Di uno di questi cenacoli, quello che ruotava attorno a Cena e alla Aleramo, un prezioso siparietto evoca la sincera spinta egualitaria e gli interventi per denunciare e migliorare le tremende condizioni di miseria e salute della gente dell’Agro pontino: la costruzione della prima scuola in muratura, di cui restano a ricordo gli splendidi pannelli dipinti da Duilio Cambellotti. Prove di un socialismo che comincia a prendere piede in modo più consistente con le lotte sindacali, la nascita della prima Casa dei lavoratori dietro al Colosseo, l’uscita di un proprio quotidiano: l’Avanti!. La Classe operaia che prova ad andare in Paradiso: in un manifesto d’epoca l’Eden è un’isola su cui svetta come un sole nascente una cupola, il socialismo due braccianti che remano controcorrente.

I manifesti: altra chicca, altro serbatoio di sogno e d’immaginario che questa mostra esplora ed esibisce.
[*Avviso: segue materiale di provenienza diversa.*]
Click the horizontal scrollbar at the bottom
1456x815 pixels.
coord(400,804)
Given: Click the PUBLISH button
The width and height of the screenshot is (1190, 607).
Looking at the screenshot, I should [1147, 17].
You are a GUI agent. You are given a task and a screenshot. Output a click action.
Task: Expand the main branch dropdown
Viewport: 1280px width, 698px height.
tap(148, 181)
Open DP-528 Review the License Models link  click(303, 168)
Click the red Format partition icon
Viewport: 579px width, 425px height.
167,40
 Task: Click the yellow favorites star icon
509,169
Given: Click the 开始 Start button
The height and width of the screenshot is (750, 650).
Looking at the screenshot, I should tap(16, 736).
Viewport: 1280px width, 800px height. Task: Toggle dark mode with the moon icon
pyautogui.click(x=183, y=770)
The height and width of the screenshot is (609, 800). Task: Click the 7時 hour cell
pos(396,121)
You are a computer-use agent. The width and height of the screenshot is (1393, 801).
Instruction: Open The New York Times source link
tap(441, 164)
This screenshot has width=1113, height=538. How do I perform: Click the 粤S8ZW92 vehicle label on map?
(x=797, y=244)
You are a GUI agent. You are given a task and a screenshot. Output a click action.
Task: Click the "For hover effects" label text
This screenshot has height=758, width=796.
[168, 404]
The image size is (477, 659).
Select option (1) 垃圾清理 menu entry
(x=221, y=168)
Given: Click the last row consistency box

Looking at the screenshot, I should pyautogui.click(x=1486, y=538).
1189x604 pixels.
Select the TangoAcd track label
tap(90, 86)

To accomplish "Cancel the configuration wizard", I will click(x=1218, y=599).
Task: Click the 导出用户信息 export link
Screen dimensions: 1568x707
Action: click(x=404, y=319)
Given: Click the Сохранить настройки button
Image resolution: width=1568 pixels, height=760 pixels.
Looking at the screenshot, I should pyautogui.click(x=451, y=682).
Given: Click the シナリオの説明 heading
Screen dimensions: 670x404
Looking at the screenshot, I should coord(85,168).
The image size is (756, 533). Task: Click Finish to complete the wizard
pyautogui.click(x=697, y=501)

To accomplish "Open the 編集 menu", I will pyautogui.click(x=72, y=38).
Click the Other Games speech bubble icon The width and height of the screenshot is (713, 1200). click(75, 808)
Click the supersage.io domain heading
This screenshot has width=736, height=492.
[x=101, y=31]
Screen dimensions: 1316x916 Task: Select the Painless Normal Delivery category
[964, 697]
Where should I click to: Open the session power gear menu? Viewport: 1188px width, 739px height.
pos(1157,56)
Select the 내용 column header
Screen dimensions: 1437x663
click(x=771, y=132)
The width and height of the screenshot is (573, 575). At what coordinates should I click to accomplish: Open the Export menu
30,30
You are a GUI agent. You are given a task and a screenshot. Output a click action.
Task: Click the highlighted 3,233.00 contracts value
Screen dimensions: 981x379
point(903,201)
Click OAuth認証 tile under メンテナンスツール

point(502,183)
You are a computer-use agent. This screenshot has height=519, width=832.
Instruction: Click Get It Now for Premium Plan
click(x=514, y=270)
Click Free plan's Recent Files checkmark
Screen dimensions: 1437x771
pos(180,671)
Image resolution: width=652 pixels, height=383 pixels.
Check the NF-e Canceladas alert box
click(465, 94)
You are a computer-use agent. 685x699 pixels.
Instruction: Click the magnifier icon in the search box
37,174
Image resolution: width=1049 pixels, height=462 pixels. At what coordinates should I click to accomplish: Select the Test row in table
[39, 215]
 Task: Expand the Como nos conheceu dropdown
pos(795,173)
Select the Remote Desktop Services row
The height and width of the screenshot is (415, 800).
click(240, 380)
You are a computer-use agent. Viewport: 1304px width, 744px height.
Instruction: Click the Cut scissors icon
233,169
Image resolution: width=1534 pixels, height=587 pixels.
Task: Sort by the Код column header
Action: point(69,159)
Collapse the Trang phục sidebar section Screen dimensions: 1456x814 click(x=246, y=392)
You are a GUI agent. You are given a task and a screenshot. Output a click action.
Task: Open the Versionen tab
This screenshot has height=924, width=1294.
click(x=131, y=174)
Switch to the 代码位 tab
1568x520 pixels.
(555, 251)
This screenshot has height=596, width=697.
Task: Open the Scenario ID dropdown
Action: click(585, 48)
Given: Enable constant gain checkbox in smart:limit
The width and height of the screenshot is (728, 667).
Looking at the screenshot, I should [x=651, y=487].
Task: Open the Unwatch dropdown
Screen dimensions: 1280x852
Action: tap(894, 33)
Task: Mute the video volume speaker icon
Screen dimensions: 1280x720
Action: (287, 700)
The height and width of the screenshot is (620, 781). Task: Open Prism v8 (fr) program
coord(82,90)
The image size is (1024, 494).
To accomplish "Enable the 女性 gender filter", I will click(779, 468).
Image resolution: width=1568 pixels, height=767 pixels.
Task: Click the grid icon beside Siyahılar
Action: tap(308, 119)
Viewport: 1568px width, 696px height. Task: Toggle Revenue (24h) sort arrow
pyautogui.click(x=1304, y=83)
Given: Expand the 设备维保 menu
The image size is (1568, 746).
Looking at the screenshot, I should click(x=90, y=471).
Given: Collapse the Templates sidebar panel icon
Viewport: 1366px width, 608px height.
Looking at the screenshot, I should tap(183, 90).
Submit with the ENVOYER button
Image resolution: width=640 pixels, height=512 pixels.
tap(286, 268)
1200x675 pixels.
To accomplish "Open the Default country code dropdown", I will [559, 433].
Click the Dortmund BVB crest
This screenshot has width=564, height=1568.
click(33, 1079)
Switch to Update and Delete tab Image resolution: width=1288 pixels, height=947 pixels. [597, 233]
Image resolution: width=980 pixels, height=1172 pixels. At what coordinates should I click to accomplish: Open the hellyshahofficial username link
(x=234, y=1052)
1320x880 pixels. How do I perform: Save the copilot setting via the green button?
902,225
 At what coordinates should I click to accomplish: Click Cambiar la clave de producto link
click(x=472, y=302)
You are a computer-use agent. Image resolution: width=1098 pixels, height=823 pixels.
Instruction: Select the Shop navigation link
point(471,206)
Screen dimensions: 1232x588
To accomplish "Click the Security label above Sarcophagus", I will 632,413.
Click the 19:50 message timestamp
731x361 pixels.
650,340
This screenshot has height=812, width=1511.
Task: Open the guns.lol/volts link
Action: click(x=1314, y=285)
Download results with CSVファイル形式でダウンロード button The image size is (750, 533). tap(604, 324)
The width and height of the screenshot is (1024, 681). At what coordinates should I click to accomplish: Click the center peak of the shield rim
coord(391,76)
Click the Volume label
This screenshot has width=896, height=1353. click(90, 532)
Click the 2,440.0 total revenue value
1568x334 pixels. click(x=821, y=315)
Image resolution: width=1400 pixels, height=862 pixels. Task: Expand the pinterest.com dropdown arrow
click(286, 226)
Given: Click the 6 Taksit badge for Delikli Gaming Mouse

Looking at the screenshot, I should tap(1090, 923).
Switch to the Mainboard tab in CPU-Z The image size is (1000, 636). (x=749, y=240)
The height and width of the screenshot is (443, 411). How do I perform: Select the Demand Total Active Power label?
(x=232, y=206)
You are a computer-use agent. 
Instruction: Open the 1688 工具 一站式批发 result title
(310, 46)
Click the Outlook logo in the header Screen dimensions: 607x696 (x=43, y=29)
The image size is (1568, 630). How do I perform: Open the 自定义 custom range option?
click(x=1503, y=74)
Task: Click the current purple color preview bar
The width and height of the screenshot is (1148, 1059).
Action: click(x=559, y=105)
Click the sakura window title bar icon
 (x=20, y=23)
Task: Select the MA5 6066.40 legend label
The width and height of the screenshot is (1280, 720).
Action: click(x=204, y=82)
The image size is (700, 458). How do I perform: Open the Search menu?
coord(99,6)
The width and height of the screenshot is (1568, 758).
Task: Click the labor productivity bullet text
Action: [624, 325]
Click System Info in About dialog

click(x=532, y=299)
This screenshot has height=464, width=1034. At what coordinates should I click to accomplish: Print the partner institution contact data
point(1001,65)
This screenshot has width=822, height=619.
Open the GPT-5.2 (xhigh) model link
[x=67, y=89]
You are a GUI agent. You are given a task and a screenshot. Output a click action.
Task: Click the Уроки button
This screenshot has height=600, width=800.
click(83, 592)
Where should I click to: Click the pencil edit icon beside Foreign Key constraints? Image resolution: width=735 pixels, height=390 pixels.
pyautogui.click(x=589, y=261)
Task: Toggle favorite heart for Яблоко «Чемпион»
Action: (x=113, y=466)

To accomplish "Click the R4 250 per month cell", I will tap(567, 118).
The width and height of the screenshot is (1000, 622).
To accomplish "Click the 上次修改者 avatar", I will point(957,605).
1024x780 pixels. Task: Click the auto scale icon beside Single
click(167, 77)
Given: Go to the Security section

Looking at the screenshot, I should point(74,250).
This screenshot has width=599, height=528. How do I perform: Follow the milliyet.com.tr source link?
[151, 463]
Un campionario straordinario che può essere rivisitato e meglio apprezzato se – accogliendo un suggerimento in catalogo di Maria Vittoria Marini Clarelli – cambiamo punto di vista e proviamo ad assumere di fronte ai 600 cimeli in esposizione lo sguardo fervido e non smaliziato di un giovane di allora, che cresce insieme alla Roma che cresce. Se ci immedesimiamo in una voglia di vivere che vede desideri e fantasie specchiarsi in quelle promesse di ricchezza, felicità, salute, svago, erotismo a portata di mano che gli strizzano l’occhio dai muri del centro. Una sbronza di Belle Époque che precipiterà anche la nuova capitale come tutta l’Europa nell’abisso rovinoso della Grande Guerra. Baratro che interventisti di vari fronti saluteranno come una via di riscossa. E Giacomo Balla, capofila dei futuristi, dipingerà a colori sgargianti e vortici di segni dinamici come la profezia di un nuovo mondo.